This note develops a quantitative measure of central bank monetary accommodation. As noted by Boyarchenko et al. (Federal Reserve System, 2022, https://doi.org/10.17016/FEDS.2022.006) and Kashyap and Siegert (International Journal of Central Banking, 2020), among many others, it is evident that monetary and financial considerations are increasingly interdependent. Therefore, monetary accommodation is seen as a reflection of growing concern with financial stability. Most notable is the case of the Federal Reserve which has pursued unprecedented monetary accommodation over the past two decades. Therefore, a quantitative measure of monetary accommodation could be useful in studying the relationship between central bank policy and financial market activity.

The Misery Index was introduced in the 1970’s as a crude measure of economic adversity, adding together the otherwise incommensurable inflation and unemployment rates. In a similar spirit, this note introduces a rudimentary measure of monetary accommodation. Our Central Bank Accommodation Index is the simple sum of two components. The first is the difference between the growth rates of the money supply (as represented by M2) and the gross domestic product (GDP), where a greater difference signifies looser money. The other component is the difference between inflation, as represented by the annual change in the Consumer Price Index (CPI), and the Fed Funds rate. Inflation greater than the interest rate similarly represents loose money. A positive index value implies that the Fed is being accommodative, while a negative value implies the opposite.

Online Supplemental Appendix Fig. 1 shows rolling changes in the four-quarter average value of the new index and its components over more than six decades. The index averages negative 0.7 over this period, with the growth component averaging 0.4 and the inflation-interest rate component averaging negative 1.1. Note the disparity between the components, which indicates not only that it is not redundant to include both in the index, but that they are even at times negatively correlated. From 1959 to the late 1970s, the absolute value of the index mostly remains relatively low. Following this, however, the index is negative for more than 20 years, flirting with and even falling below negative 10 on one occasion in 1981. During this period the Fed had its foot on the brake, the enduring effect of its emphatic response to the double-digit inflation of the 1970s.

---*---

Work item A:
Retype the part of the note on monetary accommodation between "This note develops" and "financial market activity.", inclusive.
Work item B:
Which economic quantities does the note on monetary accommodation combine to compute its index? List each one.
Work item C:
According to the note on monetary accommodation, why did the index stay negative for more than 20 years after the late 1970s?

Provided material:
---*---

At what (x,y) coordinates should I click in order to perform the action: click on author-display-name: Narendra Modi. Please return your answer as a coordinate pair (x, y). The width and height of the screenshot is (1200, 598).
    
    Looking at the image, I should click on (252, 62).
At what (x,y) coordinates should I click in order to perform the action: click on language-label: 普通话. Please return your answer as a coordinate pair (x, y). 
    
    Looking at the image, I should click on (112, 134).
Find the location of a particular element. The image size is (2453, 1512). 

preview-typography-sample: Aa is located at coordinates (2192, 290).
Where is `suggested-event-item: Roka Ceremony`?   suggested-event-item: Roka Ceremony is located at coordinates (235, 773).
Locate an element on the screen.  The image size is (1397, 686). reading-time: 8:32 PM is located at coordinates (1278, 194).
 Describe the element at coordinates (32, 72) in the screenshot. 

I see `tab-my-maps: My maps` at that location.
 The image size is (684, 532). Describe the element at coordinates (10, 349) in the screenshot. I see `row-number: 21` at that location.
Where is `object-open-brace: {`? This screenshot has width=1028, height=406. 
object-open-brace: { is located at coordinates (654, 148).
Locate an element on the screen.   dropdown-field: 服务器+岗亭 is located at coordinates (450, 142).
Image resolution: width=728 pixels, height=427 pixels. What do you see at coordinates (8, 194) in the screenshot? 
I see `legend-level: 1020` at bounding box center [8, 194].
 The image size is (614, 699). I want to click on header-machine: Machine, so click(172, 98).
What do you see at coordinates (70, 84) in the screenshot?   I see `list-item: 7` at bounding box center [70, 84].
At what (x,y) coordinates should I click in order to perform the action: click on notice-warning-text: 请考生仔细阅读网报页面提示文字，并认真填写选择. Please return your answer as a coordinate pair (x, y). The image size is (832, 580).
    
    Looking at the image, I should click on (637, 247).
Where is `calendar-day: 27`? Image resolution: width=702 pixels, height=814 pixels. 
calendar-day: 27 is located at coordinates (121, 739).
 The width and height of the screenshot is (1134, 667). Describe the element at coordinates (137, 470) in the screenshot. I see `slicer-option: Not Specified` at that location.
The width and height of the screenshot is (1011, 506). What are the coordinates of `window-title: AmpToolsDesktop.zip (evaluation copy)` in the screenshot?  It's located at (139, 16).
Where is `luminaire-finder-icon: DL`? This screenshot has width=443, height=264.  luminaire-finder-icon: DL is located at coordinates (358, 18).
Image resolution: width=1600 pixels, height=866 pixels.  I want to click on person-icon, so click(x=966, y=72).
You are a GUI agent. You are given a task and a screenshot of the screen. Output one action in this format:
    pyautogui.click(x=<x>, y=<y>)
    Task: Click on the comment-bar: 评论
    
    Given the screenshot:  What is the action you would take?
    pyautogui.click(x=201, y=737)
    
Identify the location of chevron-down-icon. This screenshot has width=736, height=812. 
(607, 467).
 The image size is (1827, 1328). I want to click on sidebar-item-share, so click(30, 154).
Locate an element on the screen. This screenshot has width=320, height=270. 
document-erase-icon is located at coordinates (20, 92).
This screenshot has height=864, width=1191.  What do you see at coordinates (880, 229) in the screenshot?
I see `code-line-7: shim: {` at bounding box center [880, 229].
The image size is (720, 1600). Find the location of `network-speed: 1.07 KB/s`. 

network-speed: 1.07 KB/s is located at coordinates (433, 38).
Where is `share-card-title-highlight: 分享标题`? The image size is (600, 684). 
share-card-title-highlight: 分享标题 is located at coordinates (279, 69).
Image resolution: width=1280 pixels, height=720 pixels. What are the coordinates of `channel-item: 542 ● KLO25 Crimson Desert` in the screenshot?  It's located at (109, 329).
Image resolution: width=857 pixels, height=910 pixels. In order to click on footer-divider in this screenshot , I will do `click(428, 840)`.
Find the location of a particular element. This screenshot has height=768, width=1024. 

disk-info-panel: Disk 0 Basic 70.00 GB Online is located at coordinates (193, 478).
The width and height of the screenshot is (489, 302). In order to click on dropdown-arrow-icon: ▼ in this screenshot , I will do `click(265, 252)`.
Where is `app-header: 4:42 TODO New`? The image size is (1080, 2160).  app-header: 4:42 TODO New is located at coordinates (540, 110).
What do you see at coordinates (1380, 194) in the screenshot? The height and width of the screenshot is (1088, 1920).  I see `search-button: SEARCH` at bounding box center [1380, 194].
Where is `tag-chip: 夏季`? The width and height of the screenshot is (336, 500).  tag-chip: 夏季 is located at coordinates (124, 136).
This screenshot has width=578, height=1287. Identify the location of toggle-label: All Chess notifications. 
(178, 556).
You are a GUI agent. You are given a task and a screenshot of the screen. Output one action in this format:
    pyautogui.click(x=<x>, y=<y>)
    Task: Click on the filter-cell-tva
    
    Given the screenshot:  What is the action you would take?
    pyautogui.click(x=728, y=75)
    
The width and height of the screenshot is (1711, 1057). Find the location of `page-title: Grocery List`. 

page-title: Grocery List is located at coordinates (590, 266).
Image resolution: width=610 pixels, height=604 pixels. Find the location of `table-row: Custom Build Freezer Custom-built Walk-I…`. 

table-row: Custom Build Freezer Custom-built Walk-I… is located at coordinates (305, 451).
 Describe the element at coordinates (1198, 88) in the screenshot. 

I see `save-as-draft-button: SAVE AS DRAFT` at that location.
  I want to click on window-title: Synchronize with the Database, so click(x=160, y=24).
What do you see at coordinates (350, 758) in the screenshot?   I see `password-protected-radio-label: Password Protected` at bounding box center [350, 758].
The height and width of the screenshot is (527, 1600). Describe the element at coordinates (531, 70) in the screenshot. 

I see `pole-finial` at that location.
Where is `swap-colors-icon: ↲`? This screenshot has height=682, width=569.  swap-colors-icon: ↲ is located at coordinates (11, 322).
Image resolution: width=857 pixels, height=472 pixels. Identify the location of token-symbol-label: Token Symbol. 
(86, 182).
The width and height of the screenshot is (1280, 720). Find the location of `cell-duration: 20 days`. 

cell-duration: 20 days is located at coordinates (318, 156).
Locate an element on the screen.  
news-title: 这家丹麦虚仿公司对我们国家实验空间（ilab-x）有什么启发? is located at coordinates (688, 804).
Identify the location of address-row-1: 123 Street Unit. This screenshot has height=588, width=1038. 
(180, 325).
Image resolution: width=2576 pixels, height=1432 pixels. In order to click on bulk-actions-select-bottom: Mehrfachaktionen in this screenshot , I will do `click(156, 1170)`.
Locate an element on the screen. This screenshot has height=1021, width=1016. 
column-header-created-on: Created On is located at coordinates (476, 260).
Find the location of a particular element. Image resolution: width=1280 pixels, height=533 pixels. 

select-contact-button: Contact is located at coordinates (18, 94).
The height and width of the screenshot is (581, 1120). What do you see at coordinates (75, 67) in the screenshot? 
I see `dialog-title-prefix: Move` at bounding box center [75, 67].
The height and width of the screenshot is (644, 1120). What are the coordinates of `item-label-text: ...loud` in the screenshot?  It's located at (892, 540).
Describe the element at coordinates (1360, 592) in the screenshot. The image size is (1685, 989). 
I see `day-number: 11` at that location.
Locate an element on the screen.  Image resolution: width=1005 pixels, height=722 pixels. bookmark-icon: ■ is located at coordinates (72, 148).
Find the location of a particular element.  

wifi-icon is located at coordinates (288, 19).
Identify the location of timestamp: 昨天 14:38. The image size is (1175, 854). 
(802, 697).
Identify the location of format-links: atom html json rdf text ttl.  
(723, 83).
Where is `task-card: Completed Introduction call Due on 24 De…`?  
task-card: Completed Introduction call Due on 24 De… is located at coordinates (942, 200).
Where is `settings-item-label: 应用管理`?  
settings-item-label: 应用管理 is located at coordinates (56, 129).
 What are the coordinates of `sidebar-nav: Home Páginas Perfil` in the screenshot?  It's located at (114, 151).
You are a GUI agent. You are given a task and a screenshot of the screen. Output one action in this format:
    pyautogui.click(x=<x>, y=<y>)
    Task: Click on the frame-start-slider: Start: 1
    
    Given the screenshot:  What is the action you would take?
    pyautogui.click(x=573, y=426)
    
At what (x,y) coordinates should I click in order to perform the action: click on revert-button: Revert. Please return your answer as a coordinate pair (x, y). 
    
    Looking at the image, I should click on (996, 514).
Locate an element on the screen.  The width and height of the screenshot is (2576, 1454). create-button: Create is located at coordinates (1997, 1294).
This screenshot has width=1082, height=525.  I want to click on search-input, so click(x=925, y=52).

---*---

Answer A:
This note develops a quantitative measure of central bank monetary accommodation. As noted by Boyarchenko et al. (Federal Reserve System, 2022, https://doi.org/10.17016/FEDS.2022.006) and Kashyap and Siegert (International Journal of Central Banking, 2020), among many others, it is evident that monetary and financial considerations are increasingly interdependent. Therefore, monetary accommodation is seen as a reflection of growing concern with financial stability. Most notable is the case of the Federal Reserve which has pursued unprecedented monetary accommodation over the past two decades. Therefore, a quantitative measure of monetary accommodation could be useful in studying the relationship between central bank policy and financial market activity.

Answer B:
- Growth rate of the money supply (M2)
- Growth rate of gross domestic product (GDP)
- Inflation (annual change in the Consumer Price Index)
- Fed Funds rate

Answer C:
During that period the Fed had its foot on the brake. This was the enduring effect of its emphatic response to the double-digit inflation of the 1970s.